*** Opening Text ***

Another option is to re-use or recycle older lumber products — the Timepieces series greatly reduces materials by being repeatedly reused and reworked over time. Obviously though, there’s a tough limit to terms like ‘sustainability’ because clearly the material (wood) is no longer a tree, which was destroyed and reworked to create the panel. This is typical of all art supplies: a material in its raw form has been reconfigured and transformed into the art media. To create an artwork, we destroy something. By minimizing that process we reduce the impact of our destructiveness. Here too, like paint production, artist’s grade products and manufacturing methods are far smaller than lumber production in the construction industry – this brings up the larger environmental / ecological view…

The larger ecological view: fine art supplies and materials such as those in the Timepieces series are unlikely to have a negative ecological impact. Indeed the whole of the fine art supply industry is considerably smaller than the decidedly difficult impacts of the household paint industry, or the construction lumber industry, or the cotton industry (associated with artist’s canvas, for example). The ecological impact of home heating and cooling for the artist’s abode or studio is probably much larger than the impact of the art supplies. So too is the impact of automobiles and transportation, the ecological costs of long-distance shipping, or of computers and today’s cloud servers — all of these pose far greater overall environmental concerns. The large scale of these issues suggests that we should be careful about assigning responsibility for environmental issues to the individual artist (or any single person)… given the scale of the problems, we must instead collaborate to solve large-scale problems by building bold social and political and business policies that can operate at a far larger scale than individual’s art supplies. Regarding how to build such collaborations, I recommend reading Paul Hawken’s The Ecology of Commerce and Drawdown, the United Nations’ 17 Sustainable Development Goals , and the Biden administration’s Building a Clean Energy Economy: the Inflation Reduction Act’s Investment in Clean Energy and Climate Action, which contains significant business incentives and new programs for addressing large-scale issues such as climate change, pollution, ecology and environmental policies. A very simple rule-of-thumb is to electrify everything, using as much sustainable, decentralized energy as possible, which also keeps energy production and funding local. Artists who desire to create environmentally-friendly artworks can support and benefit from public policies that incentivize sustainable industries and clean energy production at far larger, global scales than the individual artist’s use of art supplies.

*** Closing Text ***

→ Problem to work on: Translate this sentence from the text on art supplies and ecology into Spanish: "To create an artwork, we destroy something." None of the lines after this text are needed.

*** Opening Data excerpts ***

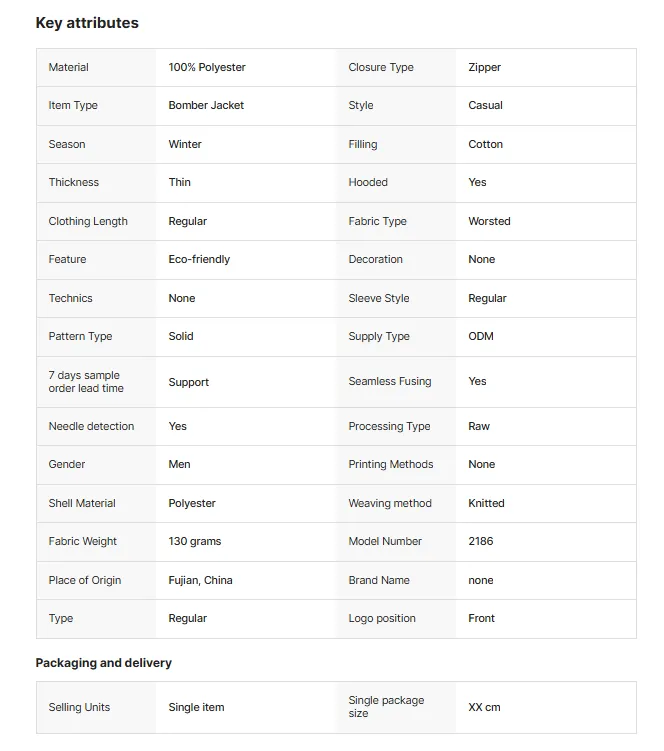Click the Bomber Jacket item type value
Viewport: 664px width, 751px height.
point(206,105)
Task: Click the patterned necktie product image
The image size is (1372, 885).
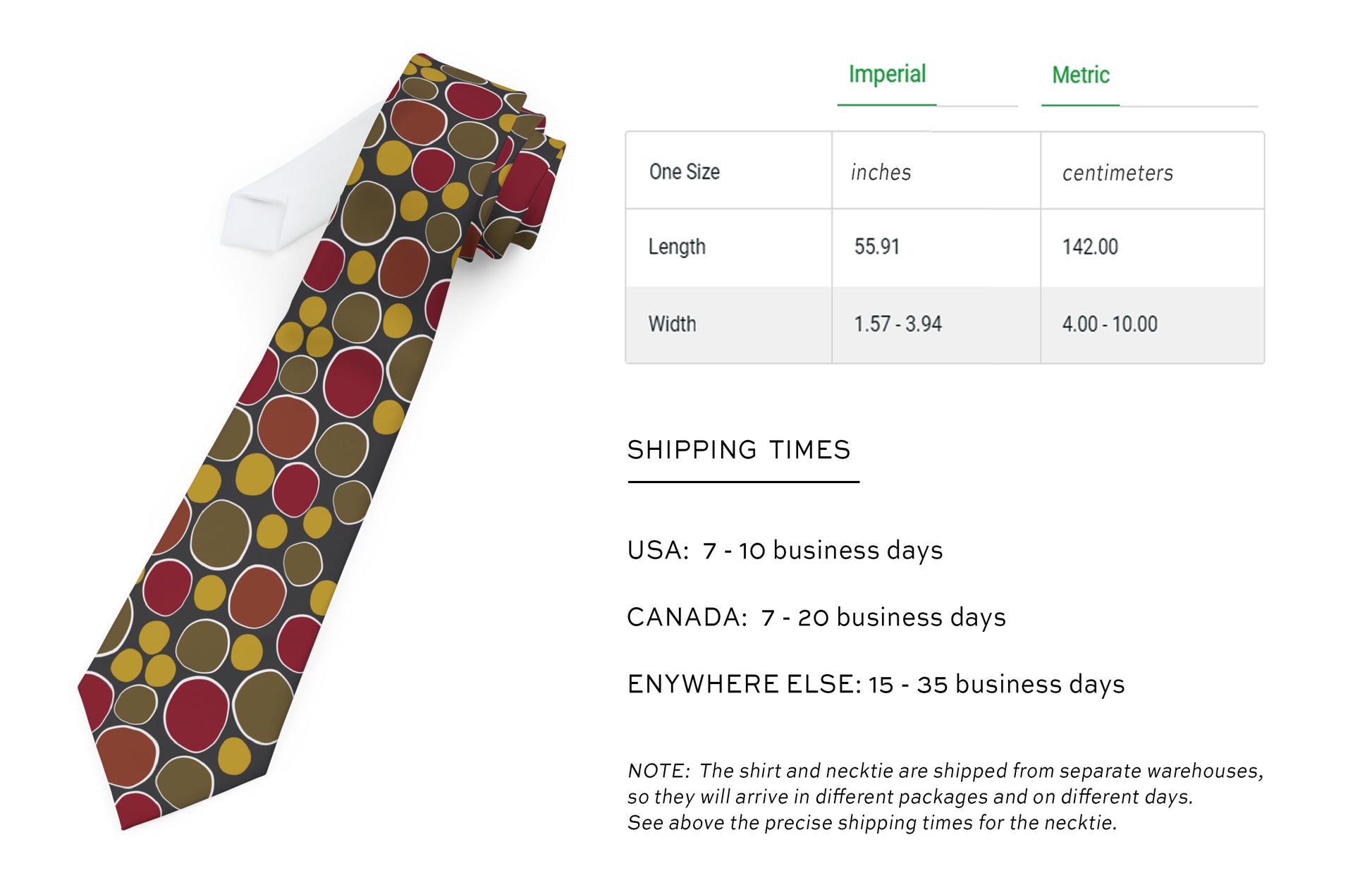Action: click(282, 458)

*** Closing Data excerpts ***
*** Opening Data excerpts ***

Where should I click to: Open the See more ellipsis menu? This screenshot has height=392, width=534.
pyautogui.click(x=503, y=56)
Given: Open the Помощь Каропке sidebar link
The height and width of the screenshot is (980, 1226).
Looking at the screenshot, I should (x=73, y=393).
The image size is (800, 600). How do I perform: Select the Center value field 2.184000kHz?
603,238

*** Closing Data excerpts ***

→ Task response: Para crear una obra de arte, destruimos algo.